** Work task **
Will you restate verbatim the lines running from the line with "The width and height of the screenshot is (562, 366)." to the end of the data, leaving out everything else?

** Records for this task **
= = = =

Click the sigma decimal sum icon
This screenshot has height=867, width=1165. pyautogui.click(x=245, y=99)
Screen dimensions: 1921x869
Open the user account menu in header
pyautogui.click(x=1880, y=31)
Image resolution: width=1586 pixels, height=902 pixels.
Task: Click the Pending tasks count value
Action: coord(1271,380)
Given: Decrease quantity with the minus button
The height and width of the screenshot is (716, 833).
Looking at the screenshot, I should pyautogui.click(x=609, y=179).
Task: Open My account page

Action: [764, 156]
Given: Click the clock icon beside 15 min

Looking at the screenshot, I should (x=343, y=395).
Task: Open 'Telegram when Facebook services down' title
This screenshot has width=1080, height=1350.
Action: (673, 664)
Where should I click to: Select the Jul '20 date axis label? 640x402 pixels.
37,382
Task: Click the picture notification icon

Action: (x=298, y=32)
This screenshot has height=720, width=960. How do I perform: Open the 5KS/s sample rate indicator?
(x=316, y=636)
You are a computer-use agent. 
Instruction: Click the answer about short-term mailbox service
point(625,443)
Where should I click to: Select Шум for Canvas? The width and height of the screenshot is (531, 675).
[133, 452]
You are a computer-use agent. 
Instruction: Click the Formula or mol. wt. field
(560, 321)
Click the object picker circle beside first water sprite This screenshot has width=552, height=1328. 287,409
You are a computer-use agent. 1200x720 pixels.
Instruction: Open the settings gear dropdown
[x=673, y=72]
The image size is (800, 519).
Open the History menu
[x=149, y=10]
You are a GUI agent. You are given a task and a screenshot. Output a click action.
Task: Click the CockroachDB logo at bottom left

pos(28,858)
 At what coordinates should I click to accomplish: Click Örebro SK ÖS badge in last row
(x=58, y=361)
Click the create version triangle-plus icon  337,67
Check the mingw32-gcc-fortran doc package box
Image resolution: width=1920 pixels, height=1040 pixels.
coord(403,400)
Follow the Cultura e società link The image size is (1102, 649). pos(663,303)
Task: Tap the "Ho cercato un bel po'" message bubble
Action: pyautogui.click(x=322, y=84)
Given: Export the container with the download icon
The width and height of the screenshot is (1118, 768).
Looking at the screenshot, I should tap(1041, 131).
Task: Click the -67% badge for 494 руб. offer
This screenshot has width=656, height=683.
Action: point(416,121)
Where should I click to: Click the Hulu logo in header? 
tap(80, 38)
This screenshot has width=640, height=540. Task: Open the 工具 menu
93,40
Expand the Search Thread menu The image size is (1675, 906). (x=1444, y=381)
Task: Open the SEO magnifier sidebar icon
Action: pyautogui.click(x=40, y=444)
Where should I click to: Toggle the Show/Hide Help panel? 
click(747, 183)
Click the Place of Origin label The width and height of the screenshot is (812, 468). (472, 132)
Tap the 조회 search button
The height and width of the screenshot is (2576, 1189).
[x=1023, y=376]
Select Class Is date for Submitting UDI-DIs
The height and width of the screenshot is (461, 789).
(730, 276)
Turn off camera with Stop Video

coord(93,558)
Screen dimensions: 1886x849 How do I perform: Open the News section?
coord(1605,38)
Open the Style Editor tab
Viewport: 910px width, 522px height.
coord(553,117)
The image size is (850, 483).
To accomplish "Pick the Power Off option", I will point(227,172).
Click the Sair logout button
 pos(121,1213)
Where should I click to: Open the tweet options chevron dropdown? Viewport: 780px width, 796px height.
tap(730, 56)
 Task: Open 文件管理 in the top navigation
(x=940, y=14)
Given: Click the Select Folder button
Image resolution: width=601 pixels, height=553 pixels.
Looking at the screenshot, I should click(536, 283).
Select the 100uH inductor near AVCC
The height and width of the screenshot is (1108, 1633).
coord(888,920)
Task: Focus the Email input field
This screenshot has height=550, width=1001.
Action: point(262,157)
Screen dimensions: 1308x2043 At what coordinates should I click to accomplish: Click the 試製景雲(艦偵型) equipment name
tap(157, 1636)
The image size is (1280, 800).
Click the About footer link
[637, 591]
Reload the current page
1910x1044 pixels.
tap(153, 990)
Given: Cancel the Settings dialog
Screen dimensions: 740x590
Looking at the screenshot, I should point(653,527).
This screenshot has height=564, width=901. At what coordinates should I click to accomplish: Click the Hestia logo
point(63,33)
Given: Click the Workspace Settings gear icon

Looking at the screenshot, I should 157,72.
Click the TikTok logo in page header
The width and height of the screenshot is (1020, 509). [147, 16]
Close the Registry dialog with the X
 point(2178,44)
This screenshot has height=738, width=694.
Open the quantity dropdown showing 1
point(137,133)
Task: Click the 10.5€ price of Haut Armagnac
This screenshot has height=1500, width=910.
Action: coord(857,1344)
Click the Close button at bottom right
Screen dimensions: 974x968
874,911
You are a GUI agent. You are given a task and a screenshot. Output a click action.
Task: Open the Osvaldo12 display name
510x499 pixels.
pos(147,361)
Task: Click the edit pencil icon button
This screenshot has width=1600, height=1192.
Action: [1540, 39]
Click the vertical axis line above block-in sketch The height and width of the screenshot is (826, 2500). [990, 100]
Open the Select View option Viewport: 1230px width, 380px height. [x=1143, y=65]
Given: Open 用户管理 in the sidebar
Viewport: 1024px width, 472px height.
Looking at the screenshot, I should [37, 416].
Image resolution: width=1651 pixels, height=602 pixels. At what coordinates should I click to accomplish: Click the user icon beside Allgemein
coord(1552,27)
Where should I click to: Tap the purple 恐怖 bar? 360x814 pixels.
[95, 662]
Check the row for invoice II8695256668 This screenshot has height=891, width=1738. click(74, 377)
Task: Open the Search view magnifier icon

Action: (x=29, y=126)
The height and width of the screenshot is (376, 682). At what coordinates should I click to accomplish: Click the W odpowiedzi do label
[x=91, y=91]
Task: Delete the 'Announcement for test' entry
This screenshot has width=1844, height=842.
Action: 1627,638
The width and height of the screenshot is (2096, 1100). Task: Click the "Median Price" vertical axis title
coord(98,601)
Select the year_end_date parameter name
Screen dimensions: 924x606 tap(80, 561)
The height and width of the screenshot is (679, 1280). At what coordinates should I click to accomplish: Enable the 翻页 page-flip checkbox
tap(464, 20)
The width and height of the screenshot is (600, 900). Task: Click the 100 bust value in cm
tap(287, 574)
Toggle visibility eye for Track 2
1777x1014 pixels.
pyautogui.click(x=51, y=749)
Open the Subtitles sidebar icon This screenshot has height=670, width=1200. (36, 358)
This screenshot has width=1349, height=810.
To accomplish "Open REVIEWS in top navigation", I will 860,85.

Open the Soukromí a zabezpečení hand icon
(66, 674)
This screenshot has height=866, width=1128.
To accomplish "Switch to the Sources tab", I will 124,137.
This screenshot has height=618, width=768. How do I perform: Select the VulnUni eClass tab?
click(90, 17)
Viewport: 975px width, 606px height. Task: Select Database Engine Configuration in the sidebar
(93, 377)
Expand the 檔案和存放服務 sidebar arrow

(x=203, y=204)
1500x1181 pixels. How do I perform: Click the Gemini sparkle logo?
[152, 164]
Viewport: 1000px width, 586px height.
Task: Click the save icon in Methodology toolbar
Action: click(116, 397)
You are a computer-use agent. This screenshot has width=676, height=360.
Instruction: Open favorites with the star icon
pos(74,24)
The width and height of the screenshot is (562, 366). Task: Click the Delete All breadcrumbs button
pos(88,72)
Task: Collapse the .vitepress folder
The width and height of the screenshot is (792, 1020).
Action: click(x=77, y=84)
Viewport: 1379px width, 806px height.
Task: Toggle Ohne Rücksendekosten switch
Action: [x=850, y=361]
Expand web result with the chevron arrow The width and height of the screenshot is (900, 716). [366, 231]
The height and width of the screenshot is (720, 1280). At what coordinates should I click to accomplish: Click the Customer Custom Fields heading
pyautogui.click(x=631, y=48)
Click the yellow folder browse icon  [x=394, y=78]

= = = =

** Answer for this exercise **
The width and height of the screenshot is (562, 366). Task: Click the Delete All breadcrumbs button
pos(88,72)
Task: Collapse the .vitepress folder
The width and height of the screenshot is (792, 1020).
Action: click(x=77, y=84)
Viewport: 1379px width, 806px height.
Task: Toggle Ohne Rücksendekosten switch
Action: [x=850, y=361]
Expand web result with the chevron arrow The width and height of the screenshot is (900, 716). [366, 231]
The height and width of the screenshot is (720, 1280). At what coordinates should I click to accomplish: Click the Customer Custom Fields heading
pyautogui.click(x=631, y=48)
Click the yellow folder browse icon  [x=394, y=78]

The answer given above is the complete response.